▶ [Task objective]
Convert the records, starting at the first line and ending at the line that contains "coord(7,85)", into a Markdown table with the columns Row and Line. Give each nonblank line its own numbered row and omit blank lines.

▶ [Dataset records]
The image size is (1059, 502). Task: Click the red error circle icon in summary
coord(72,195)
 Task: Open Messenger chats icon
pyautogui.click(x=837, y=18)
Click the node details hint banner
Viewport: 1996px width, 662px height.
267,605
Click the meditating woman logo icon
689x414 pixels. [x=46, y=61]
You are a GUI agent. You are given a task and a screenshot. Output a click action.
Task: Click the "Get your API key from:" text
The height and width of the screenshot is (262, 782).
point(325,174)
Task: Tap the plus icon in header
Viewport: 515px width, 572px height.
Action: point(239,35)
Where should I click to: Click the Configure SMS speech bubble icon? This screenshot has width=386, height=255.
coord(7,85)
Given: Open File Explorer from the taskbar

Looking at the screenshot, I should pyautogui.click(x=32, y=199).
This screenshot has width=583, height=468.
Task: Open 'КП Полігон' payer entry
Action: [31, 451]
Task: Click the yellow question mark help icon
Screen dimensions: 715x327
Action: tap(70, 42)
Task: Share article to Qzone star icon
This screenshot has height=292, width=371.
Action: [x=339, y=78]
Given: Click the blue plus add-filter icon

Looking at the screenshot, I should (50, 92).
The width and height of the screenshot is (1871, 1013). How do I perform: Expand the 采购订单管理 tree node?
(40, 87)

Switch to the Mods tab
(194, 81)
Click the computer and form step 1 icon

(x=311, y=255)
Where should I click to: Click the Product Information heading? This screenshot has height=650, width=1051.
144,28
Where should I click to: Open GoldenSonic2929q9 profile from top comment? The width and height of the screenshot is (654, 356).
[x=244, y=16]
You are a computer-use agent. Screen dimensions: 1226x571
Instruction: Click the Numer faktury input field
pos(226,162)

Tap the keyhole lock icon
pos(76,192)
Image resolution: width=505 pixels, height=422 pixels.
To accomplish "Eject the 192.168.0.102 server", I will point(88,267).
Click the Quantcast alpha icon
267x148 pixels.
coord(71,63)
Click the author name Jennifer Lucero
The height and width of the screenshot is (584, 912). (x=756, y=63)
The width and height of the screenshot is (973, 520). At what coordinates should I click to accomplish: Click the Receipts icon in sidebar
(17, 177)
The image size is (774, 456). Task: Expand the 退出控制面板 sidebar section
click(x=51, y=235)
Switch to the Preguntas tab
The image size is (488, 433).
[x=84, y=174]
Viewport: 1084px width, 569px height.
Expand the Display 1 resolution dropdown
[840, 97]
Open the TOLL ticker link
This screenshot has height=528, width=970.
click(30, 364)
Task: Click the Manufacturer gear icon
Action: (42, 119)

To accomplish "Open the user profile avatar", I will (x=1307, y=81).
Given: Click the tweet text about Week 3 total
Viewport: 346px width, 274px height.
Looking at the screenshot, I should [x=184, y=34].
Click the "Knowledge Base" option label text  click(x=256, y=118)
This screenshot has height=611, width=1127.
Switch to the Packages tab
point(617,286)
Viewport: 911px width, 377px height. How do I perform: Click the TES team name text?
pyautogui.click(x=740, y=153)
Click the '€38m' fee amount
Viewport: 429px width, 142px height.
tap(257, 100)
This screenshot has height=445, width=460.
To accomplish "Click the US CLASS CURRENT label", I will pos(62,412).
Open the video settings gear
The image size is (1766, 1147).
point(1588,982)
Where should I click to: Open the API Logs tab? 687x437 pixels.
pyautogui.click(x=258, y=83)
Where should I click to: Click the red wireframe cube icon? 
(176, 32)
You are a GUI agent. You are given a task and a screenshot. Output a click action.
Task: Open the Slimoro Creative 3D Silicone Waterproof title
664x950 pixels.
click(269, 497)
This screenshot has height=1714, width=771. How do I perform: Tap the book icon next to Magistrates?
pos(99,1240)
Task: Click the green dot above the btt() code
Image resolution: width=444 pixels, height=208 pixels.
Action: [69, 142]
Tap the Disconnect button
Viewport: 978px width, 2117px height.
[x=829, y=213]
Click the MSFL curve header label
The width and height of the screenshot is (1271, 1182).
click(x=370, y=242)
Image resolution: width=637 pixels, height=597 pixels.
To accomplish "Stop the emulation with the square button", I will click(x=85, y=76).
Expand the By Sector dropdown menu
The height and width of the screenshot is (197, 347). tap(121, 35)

▶ [Full solution]
| Row | Line |
|---|---|
| 1 | The image size is (1059, 502). Task: Click the red error circle icon in summary |
| 2 | coord(72,195) |
| 3 |  Task: Open Messenger chats icon |
| 4 | pyautogui.click(x=837, y=18) |
| 5 | Click the node details hint banner |
| 6 | Viewport: 1996px width, 662px height. |
| 7 | 267,605 |
| 8 | Click the meditating woman logo icon |
| 9 | 689x414 pixels. [x=46, y=61] |
| 10 | You are a GUI agent. You are given a task and a screenshot. Output a click action. |
| 11 | Task: Click the "Get your API key from:" text |
| 12 | The height and width of the screenshot is (262, 782). |
| 13 | point(325,174) |
| 14 | Task: Tap the plus icon in header |
| 15 | Viewport: 515px width, 572px height. |
| 16 | Action: point(239,35) |
| 17 | Where should I click to: Click the Configure SMS speech bubble icon? This screenshot has width=386, height=255. |
| 18 | coord(7,85) |